An architecture combining multiple specialized transformers to capture richer, more diverse representations.
Mixture of Transformers (MoT) is a neural network architecture that combines multiple transformer models, each capable of specializing in different aspects of the input data, and aggregates their outputs to produce richer, more expressive representations than any single transformer could achieve alone. The approach draws on principles from ensemble learning and mixture-of-experts modeling, extending them to the transformer paradigm. Rather than relying on one monolithic model to handle all patterns in the data, MoT distributes the representational burden across several transformer components, allowing each to develop complementary strengths.
At the core of MoT is a routing or gating mechanism that determines how inputs are directed to, or weighted across, the constituent transformers. In some formulations, all transformers process the input and their outputs are combined via learned weights; in others, only a subset of transformers is activated for any given input, a strategy that improves computational efficiency by avoiding unnecessary computation. This selective activation mirrors the sparse gating approach popularized by Mixture of Experts (MoE) models, but applies it at the level of full transformer blocks rather than individual feed-forward layers.
MoT architectures are particularly valuable in settings where data is heterogeneous or multi-modal — for example, tasks that require jointly reasoning over text, images, or structured data.
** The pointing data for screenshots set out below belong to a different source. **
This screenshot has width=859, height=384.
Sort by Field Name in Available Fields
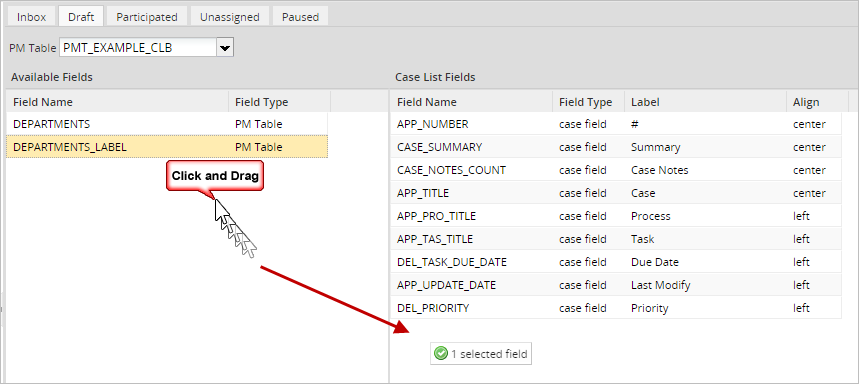[x=118, y=102]
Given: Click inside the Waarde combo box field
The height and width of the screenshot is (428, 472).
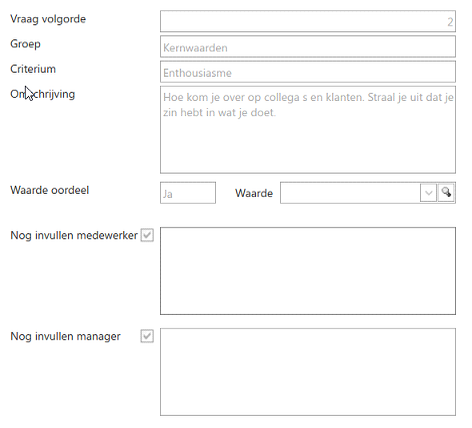Looking at the screenshot, I should coord(350,193).
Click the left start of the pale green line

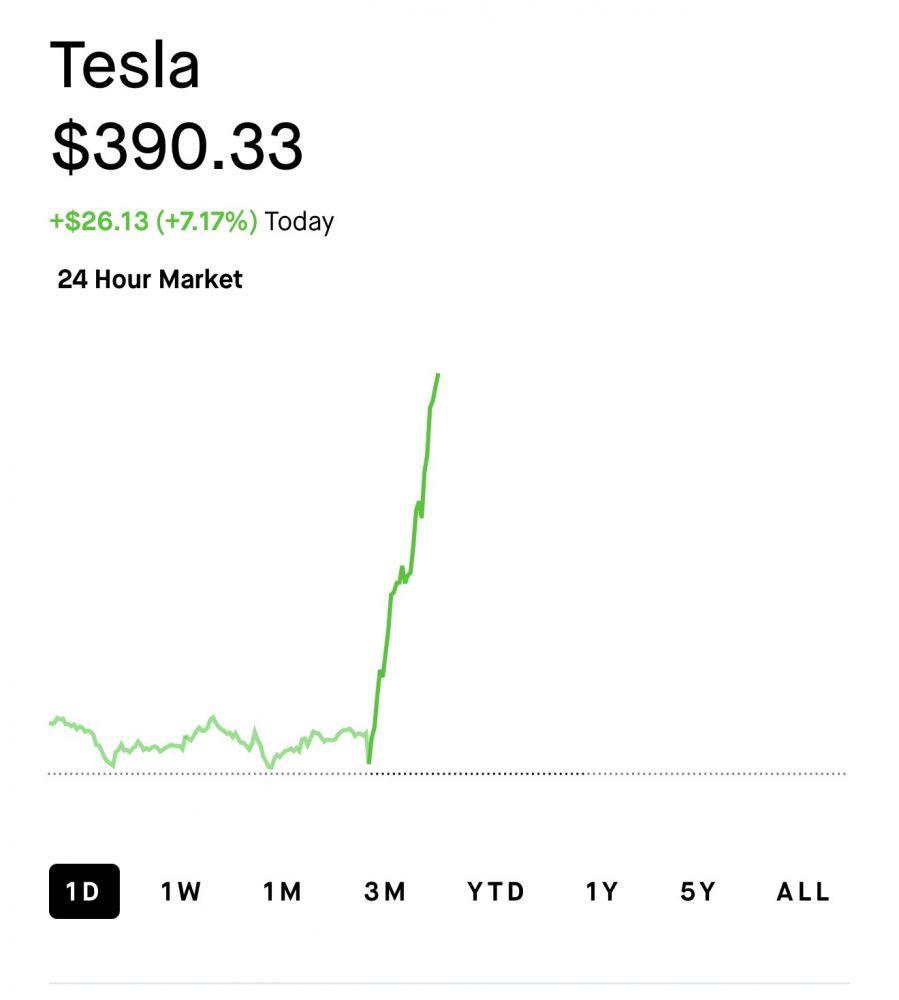[52, 722]

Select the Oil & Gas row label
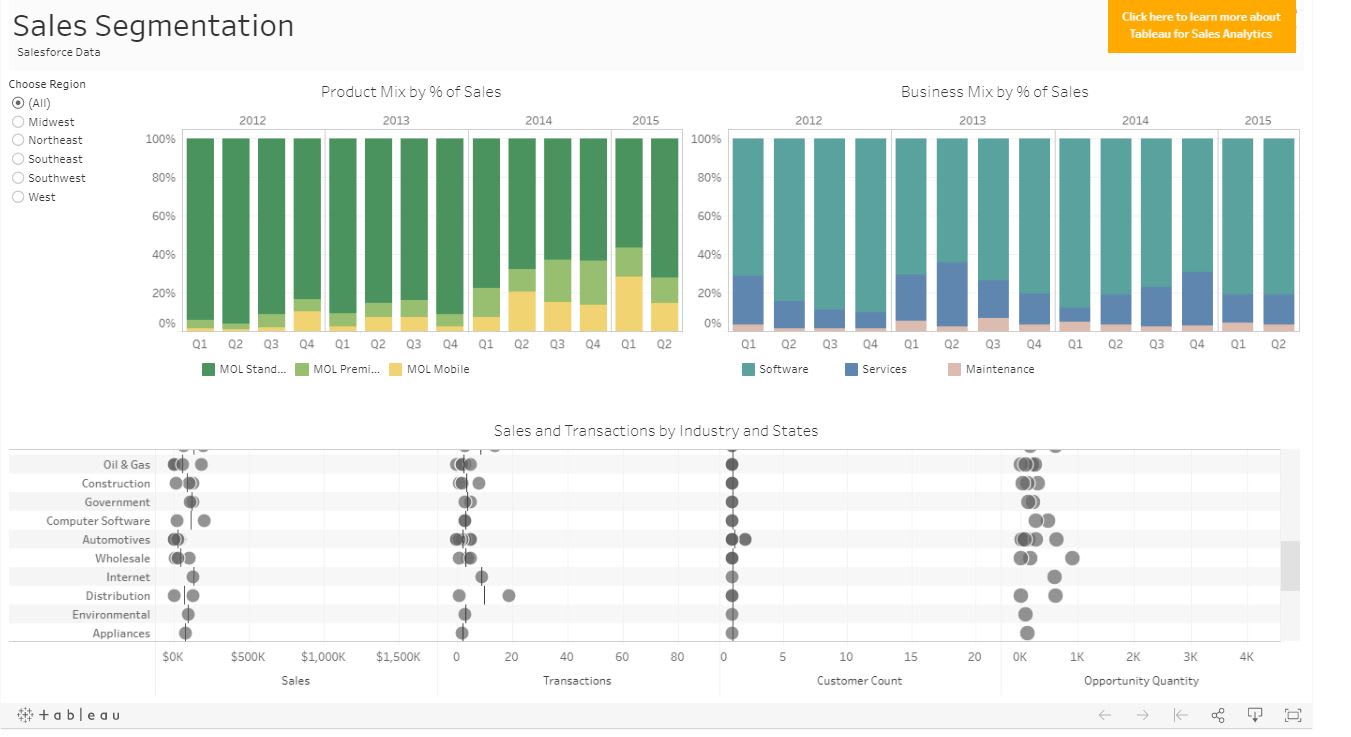(x=126, y=464)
By allowing different transformers to specialize on different modalities or feature types, the overall model can adapt more flexibly to complex inputs. This specialization also tends to improve generalization, since the ensemble of transformers is less likely to overfit to any single pattern or representation strategy.
The practical appeal of MoT lies in its balance between capacity and efficiency. Scaling a single transformer to handle diverse tasks typically requires enormous parameter counts and compute budgets. MoT offers an alternative path: a larger effective model capacity through specialization, while keeping inference costs manageable through sparse activation. As large-scale language and vision models have pushed the boundaries of what single-architecture transformers can do, MoT and related mixture-based designs have emerged as a compelling direction for building more capable and efficient systems.